Interstellar

It’s easy to imagine how Interstellar got pitched: Christopher Nolan (The Dark Knight Rises) does 2001: A Space Odyssey. Of course, that comparison isn’t entirely accurate.

Despite the frequent visual callbacks to Kubrick’s space opus, Interstellar doesn’t belong in the same intellectual league. At the very least, you’ll walk away from the film with a solid grasp of Nolan’s thematic aspirations and story. In fact, Interstellar’s plot just might be Nolan’s most accessible.

In the near future, a series of unspecified wars and ecological disasters have ruined humanity’s ability to grow any crops other than corn and unleashed omnipresent dust storms. Matthew McConaughey (The Wolf of Wall Street) stars as an ex-NASA pilot-turned-corn farmer who accidentally stumbles upon the coordinates of the remnants of NASA.

His mentor, played by Nolan regular Michael Caine (Stonehearst Asylum), tells McConaughey of a mission to find inhabitable planets in a last-ditch attempt to save humanity. Soon, McConaughey and his intrepid crew rocket through a wormhole into the great unknown, far from his grieving daughter and the rapidly deteriorating Earth.

Though Nolan lacquers the film and script in dense technical exposition and minutiae, the story really doesn’t require that much hand-holding. But as with The Dark Knight Rises and Inception, Nolan unfortunately indulges in so much exposition that whole conversations, scenes and characters exist solely to explain and re-explain the story.

Interstellar may well be Nolan’s least disciplined effort yet, but it might also be his greatest since The Prestige. Take this with a grain of salt — the center of the film is as delicate as a souffle to the point that subsequent viewings might radically change my opinion — but Interstellar, at first blush, is a soaring, epic ode to the power of human ingenuity.

In the same way that 2001: A Space Odyssey and Apollo 13 inspired generations of children to look to the stars, Interstellar works first and foremost as a monument to the vastness of space and a stirring argument for space travel as something beyond petty political bargaining and austere, recession-minded economics.

Though there is something disappointingly literal and unsophisticated about Interstellar’s themes, the fact that Nolan manages to juggle any big ideas while delivering an engaging action spectacle and an emotionally potent father-daughter story is nothing short of miraculous.

Still, I have enough reservations about the film that I’m not willing to throw around the other m-word (masterpiece), at least not yet.

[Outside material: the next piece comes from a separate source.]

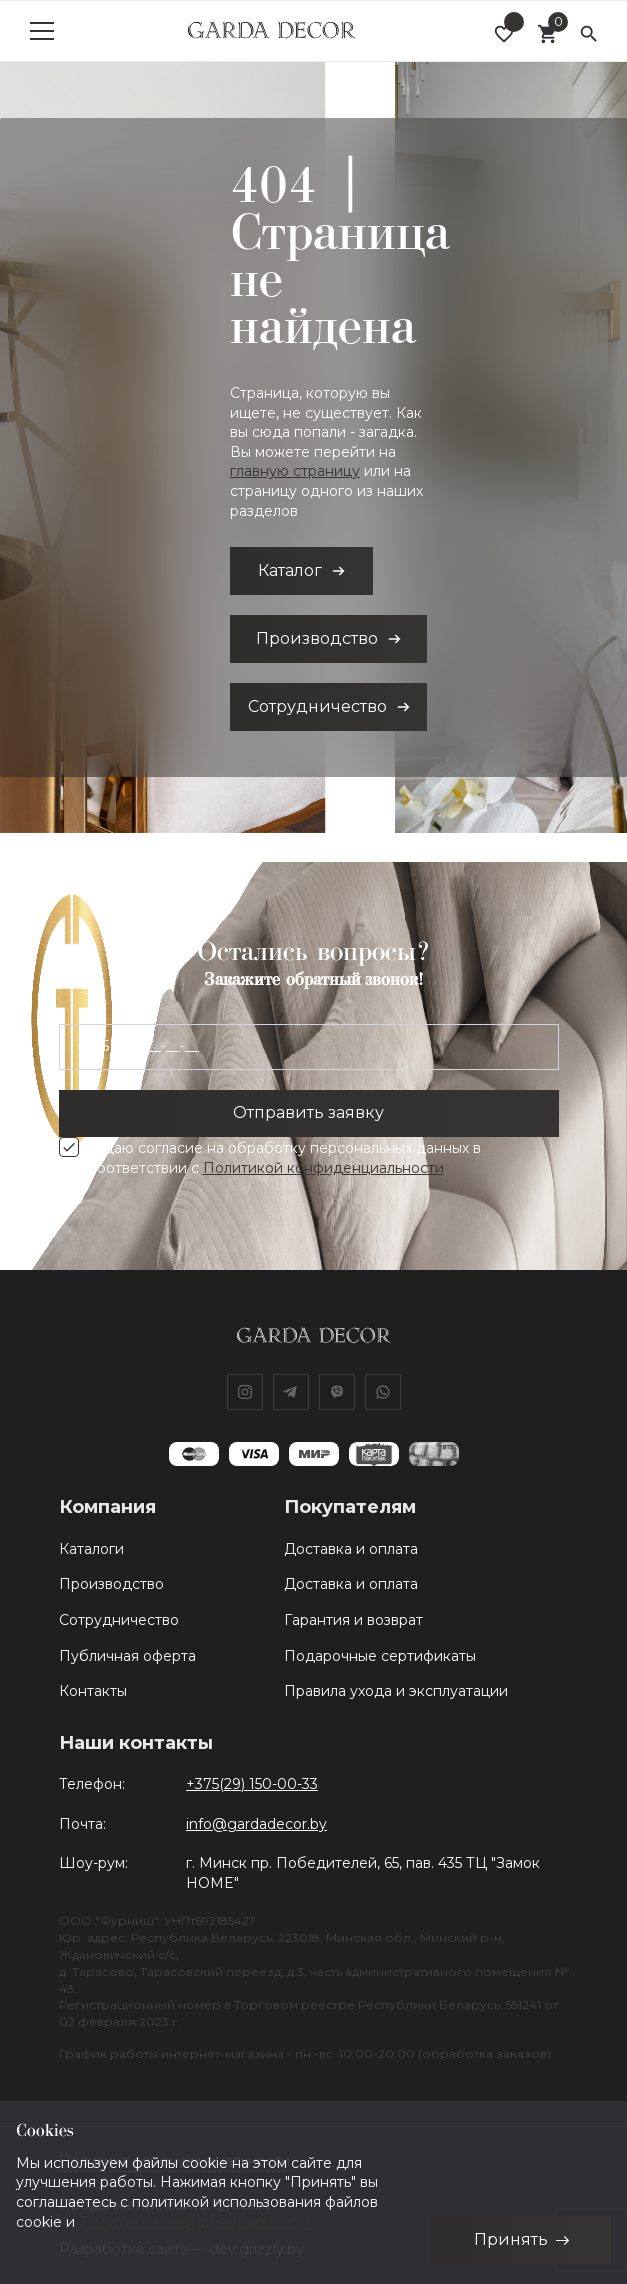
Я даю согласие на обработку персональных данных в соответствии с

For one thing, the sound mix in the digital IMAX screening was so catastrophically loud that the speakers strained to balance Hans Zimmer’s (The Amazing Spider-Man 2) bombastic score with mission-critical dialogue. For another, one ill-advised cameo and plot twist hurl the second act within a dangerously close orbit of Danny Boyle’s Sunshine.

These represented minor nuisances on my first viewing, but I could easily see them derailing the whole movie for others and for me in future viewings. At worst, Interstellar might simply turn out to be merely decent, the hokum of Contact wrapped in the visual splendor of 2001: A Space Odyssey.

That, however, would not be a terrible fate.